Below are the records; restate all of them exactly.
═══ Dataset content
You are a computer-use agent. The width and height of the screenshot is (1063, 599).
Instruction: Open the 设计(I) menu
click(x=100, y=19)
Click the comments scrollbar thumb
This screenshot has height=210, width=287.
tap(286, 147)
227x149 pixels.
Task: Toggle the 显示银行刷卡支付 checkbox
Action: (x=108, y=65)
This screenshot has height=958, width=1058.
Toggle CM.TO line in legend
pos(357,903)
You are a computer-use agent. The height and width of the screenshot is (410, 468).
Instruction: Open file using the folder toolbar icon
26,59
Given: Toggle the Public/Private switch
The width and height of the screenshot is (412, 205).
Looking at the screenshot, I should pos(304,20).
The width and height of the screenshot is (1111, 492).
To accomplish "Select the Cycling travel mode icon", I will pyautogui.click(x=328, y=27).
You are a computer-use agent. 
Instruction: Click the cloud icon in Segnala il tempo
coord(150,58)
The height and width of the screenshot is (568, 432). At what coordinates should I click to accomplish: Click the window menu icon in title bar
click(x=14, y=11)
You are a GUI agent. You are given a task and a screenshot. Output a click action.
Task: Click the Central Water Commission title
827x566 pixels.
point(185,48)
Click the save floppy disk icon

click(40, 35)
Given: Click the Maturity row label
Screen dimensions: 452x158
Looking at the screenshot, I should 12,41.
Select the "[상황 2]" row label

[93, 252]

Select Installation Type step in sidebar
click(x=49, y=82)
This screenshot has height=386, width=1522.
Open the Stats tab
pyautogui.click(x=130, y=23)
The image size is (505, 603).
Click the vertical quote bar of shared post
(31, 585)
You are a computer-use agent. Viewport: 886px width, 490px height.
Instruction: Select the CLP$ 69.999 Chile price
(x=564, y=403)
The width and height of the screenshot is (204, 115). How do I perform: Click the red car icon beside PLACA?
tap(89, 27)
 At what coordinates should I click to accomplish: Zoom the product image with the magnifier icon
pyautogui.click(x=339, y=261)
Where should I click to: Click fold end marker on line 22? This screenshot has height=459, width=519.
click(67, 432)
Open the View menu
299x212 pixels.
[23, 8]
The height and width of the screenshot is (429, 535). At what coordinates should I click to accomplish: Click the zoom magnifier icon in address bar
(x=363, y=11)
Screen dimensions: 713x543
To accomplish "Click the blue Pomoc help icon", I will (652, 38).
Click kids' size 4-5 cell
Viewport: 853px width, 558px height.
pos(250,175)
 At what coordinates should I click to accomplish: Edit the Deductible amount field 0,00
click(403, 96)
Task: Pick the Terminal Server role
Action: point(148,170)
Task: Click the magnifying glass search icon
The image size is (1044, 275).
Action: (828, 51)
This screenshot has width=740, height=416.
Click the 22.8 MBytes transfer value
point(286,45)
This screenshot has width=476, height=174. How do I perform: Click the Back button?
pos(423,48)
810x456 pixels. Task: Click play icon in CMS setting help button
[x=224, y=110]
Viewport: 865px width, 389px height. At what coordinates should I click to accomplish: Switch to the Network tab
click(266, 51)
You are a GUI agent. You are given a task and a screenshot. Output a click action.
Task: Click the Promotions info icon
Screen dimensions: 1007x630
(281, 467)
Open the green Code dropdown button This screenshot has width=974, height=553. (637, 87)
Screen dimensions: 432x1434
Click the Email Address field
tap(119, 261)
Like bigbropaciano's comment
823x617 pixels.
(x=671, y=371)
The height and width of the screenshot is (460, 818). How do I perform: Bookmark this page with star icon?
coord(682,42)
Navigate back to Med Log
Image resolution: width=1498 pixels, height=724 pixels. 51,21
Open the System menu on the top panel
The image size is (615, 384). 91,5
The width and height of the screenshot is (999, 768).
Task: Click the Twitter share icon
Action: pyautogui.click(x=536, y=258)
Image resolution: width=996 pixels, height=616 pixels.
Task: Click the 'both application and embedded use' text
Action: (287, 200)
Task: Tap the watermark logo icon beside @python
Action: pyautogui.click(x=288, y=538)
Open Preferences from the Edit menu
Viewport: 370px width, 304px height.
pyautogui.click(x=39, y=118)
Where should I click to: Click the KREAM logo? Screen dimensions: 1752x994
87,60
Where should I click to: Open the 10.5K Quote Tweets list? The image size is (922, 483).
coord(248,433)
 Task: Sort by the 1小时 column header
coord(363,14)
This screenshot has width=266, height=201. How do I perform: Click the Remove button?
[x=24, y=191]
══════
# Your solution
You are a computer-use agent. The width and height of the screenshot is (1063, 599).
Instruction: Open the 设计(I) menu
click(x=100, y=19)
Click the comments scrollbar thumb
This screenshot has height=210, width=287.
tap(286, 147)
227x149 pixels.
Task: Toggle the 显示银行刷卡支付 checkbox
Action: (x=108, y=65)
This screenshot has height=958, width=1058.
Toggle CM.TO line in legend
pos(357,903)
You are a computer-use agent. The height and width of the screenshot is (410, 468).
Instruction: Open file using the folder toolbar icon
26,59
Given: Toggle the Public/Private switch
The width and height of the screenshot is (412, 205).
Looking at the screenshot, I should pos(304,20).
The width and height of the screenshot is (1111, 492).
To accomplish "Select the Cycling travel mode icon", I will pyautogui.click(x=328, y=27).
You are a computer-use agent. 
Instruction: Click the cloud icon in Segnala il tempo
coord(150,58)
The height and width of the screenshot is (568, 432). At what coordinates should I click to accomplish: Click the window menu icon in title bar
click(x=14, y=11)
You are a GUI agent. You are given a task and a screenshot. Output a click action.
Task: Click the Central Water Commission title
827x566 pixels.
point(185,48)
Click the save floppy disk icon

click(40, 35)
Given: Click the Maturity row label
Screen dimensions: 452x158
Looking at the screenshot, I should 12,41.
Select the "[상황 2]" row label

[93, 252]

Select Installation Type step in sidebar
click(x=49, y=82)
This screenshot has height=386, width=1522.
Open the Stats tab
pyautogui.click(x=130, y=23)
The image size is (505, 603).
Click the vertical quote bar of shared post
(31, 585)
You are a computer-use agent. Viewport: 886px width, 490px height.
Instruction: Select the CLP$ 69.999 Chile price
(x=564, y=403)
The width and height of the screenshot is (204, 115). How do I perform: Click the red car icon beside PLACA?
tap(89, 27)
 At what coordinates should I click to accomplish: Zoom the product image with the magnifier icon
pyautogui.click(x=339, y=261)
Where should I click to: Click fold end marker on line 22? This screenshot has height=459, width=519.
click(67, 432)
Open the View menu
299x212 pixels.
[23, 8]
The height and width of the screenshot is (429, 535). At what coordinates should I click to accomplish: Click the zoom magnifier icon in address bar
(x=363, y=11)
Screen dimensions: 713x543
To accomplish "Click the blue Pomoc help icon", I will (652, 38).
Click kids' size 4-5 cell
Viewport: 853px width, 558px height.
pos(250,175)
 At what coordinates should I click to accomplish: Edit the Deductible amount field 0,00
click(403, 96)
Task: Pick the Terminal Server role
Action: point(148,170)
Task: Click the magnifying glass search icon
The image size is (1044, 275).
Action: (828, 51)
This screenshot has width=740, height=416.
Click the 22.8 MBytes transfer value
point(286,45)
This screenshot has width=476, height=174. How do I perform: Click the Back button?
pos(423,48)
810x456 pixels. Task: Click play icon in CMS setting help button
[x=224, y=110]
Viewport: 865px width, 389px height. At what coordinates should I click to accomplish: Switch to the Network tab
click(266, 51)
You are a GUI agent. You are given a task and a screenshot. Output a click action.
Task: Click the Promotions info icon
Screen dimensions: 1007x630
(281, 467)
Open the green Code dropdown button This screenshot has width=974, height=553. (637, 87)
Screen dimensions: 432x1434
Click the Email Address field
tap(119, 261)
Like bigbropaciano's comment
823x617 pixels.
(x=671, y=371)
The height and width of the screenshot is (460, 818). How do I perform: Bookmark this page with star icon?
coord(682,42)
Navigate back to Med Log
Image resolution: width=1498 pixels, height=724 pixels. 51,21
Open the System menu on the top panel
The image size is (615, 384). 91,5
The width and height of the screenshot is (999, 768).
Task: Click the Twitter share icon
Action: pyautogui.click(x=536, y=258)
Image resolution: width=996 pixels, height=616 pixels.
Task: Click the 'both application and embedded use' text
Action: (287, 200)
Task: Tap the watermark logo icon beside @python
Action: pyautogui.click(x=288, y=538)
Open Preferences from the Edit menu
Viewport: 370px width, 304px height.
pyautogui.click(x=39, y=118)
Where should I click to: Click the KREAM logo? Screen dimensions: 1752x994
87,60
Where should I click to: Open the 10.5K Quote Tweets list? The image size is (922, 483).
coord(248,433)
 Task: Sort by the 1小时 column header
coord(363,14)
This screenshot has width=266, height=201. How do I perform: Click the Remove button?
[x=24, y=191]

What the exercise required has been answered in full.